As forças de ocupação israelenses prenderam o vice-presidente do Movimento Islâmico, Kamal Sheikh Khatib, e um grupo de jovens palestinos que sofreram, anteriormente, severas agressões.

Dezenas de outros palestinos ficaram feridos em confrontos ao redor de al-aqsa após a região ter sido cercada por militares israelenses e radicais judeus que ameaçavam invadir a mesquita sagrada para os muçulmanos.

A fundação Al-Aqsa informou em comunicado que as forças de ocupação prenderam o xeque Kamal Khatib que está sendo interrogado dentro da cidade velha de Jerusalém, e feriram fotógrafos e jornalistas na região.

Aproximadamente 40 palestinos foram agredidos durante confrontos com as forças de ocupação em diversas regiões de Jerusalém. Israel impõe um cerco na região da mesquita desde a noite desse sábado, impedindo a entrada de jovens para realizarem as suas orações.

A agência alemã de notícias citou testemunhas garantindo que um grande número de forças policiais israelenses foi espalhado na cidade velha de Jerusalém protegidos por modernos helicópteros militares e atiradores de elite.
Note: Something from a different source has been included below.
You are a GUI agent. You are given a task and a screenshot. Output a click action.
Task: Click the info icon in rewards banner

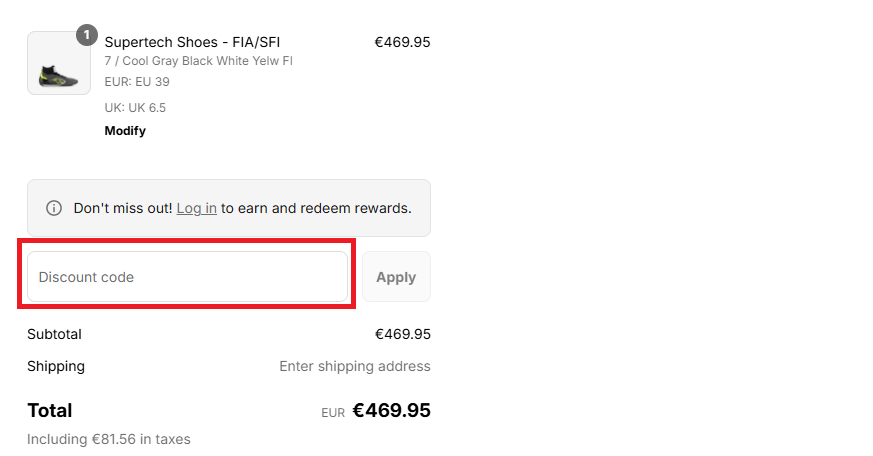[54, 208]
Na semana passada a Autoridade Nacional Palestina (ANP) e várias facções da Cisjordânia e da Faixa de Gaza fizeram um alerta para a possibilidade de uma nova intifada por causa dos distúrbios ocorridos na Esplanada das Mesquitas em Jerusalém, quando um grupo de judeus radicais tentou invadir a mesquita Al-Aqsa durante as festividades judaicas do Yom Kippur.

Nesse mesmo local, após uma visita em 2000 do então chefe da oposição israelense e depois primeiro-ministro Ariel Sharon, explodiu a Intifada de Al-Aqsa, que terminou em 2004 após a morte de mais de quatro mil palestinos e mil israelenses.

A primeira intifada foi de 1987 a 1993. O nono aniversário da Segunda Intifada foi lembrado em 28 de setembro.

"Se a comunidade internacional não intervier, todos nos arrependeremos", advertiu al-Habash, que também acusou Israel de fazer "uso excessivo da força para sabotar o processo de paz e evadir de suas obrigações políticas" em Jerusalém, onde vivem mais de 200 mil palestinos.